I was trying to re-create that Tofutti phenomenon with hemp foods. Even literally: many people I’ve advised many times to sell a hemp ice cream in New York City to the shops with soft-serve machines, and only in NYC for the first 12 months. Install machines in high-traffic areas, sell frozen bars at public gatherings and on the street. Advertise and promote efficiently in the City, craft an authentic genesis story like Tofutti had with founder David Mintz. Even use hemp essential oil as an ingredient so it tastes like a grow room in flower, and color it green with spirulina.
Proximity Effect
I knew if we could get people to accept, buy, and eat hemp foods, overcoming what I call the Proximity Effect, then the hemp food segment would succeed. Buying a hemp shirt, shampoo, or wallet is a fairly benign risk interaction for a consumer. But food was more of a concern to people, with medicine even more so. We needed to successfully move up the Proximity Effect pyramid to get them to try a hemp food.
In order to get people to want to legalize and accept Cannabis as a medicine, they had to first accept it as a non-stony food. The lower stages of the pyramid were already covered, we needed to go higher. Enter hemp food, the “non-stony food made from the hemp plant’s seed, a delicious superfood high in nutritious, good in any recipe.”
While the marijuana-friendly folks were easy to get to try it despite not getting them high, they were not even close to the primary market for hemp foods, the mass-market was; Ma and Pa Kettle and their grandchildren. I was aiming for nothing less than complete acceptance by the masses of hemp foods, then hemp legalization, and eventually Cannabis legalization itself. Descheduling, GRAS status, major market penetration. Eventually, we did get hemp legality from the 2018 Farm Bill, GRAS status from FDA the same year, and hemp foods became hemp’s first billion-dollar industry, 90% of Canadian hemp today.

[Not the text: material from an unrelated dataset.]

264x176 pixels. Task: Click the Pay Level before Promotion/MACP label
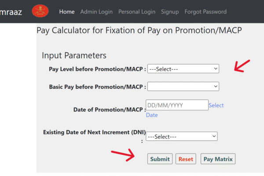click(97, 69)
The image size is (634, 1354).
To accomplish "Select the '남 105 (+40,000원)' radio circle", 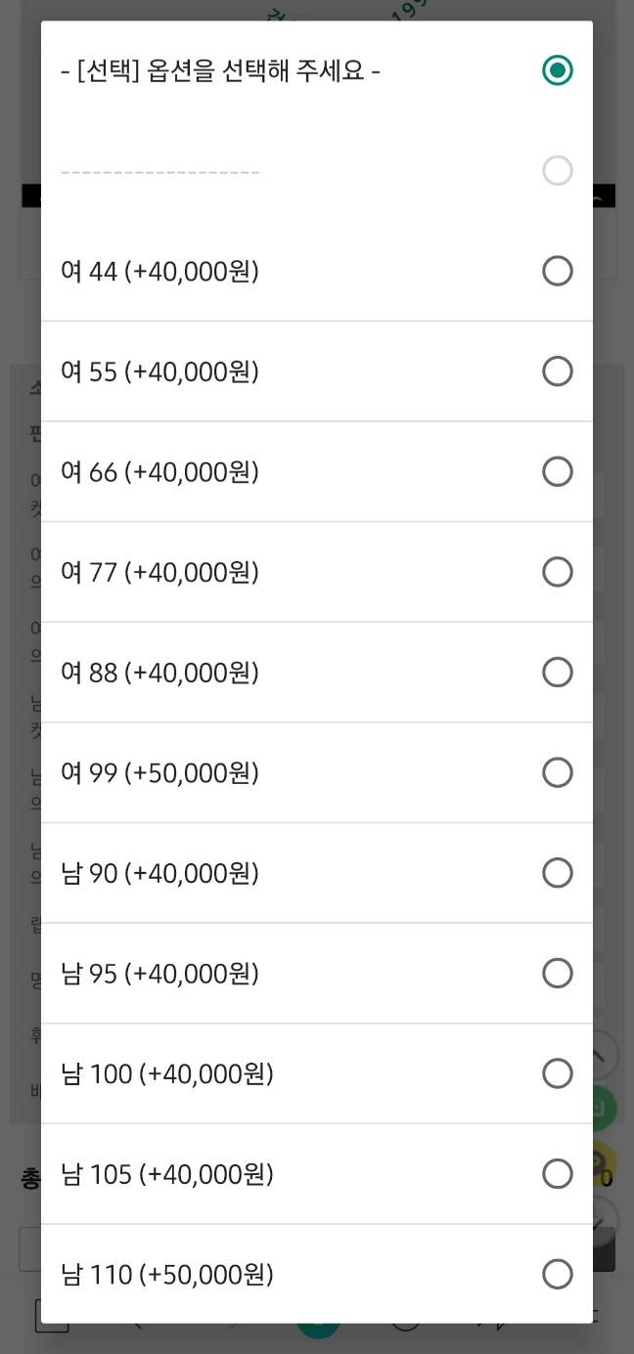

Having HEMP in big letters with a neon-green leaf on thousands of store shelves and in the business and food pages of thousands of newspapers plus TV helped to de-stigmatize Cannabis in the eyes of voters, who, two years later, passed Prop. 215 in California, the first initiative legalizing medical marijuana, a watershed event for the industry. Hemp (and thus CBD) is the sharp tip of the Cannabis legalization spear.
This is how you sell not just a product, but social change. Normalizing Cannabis, one bite at a time.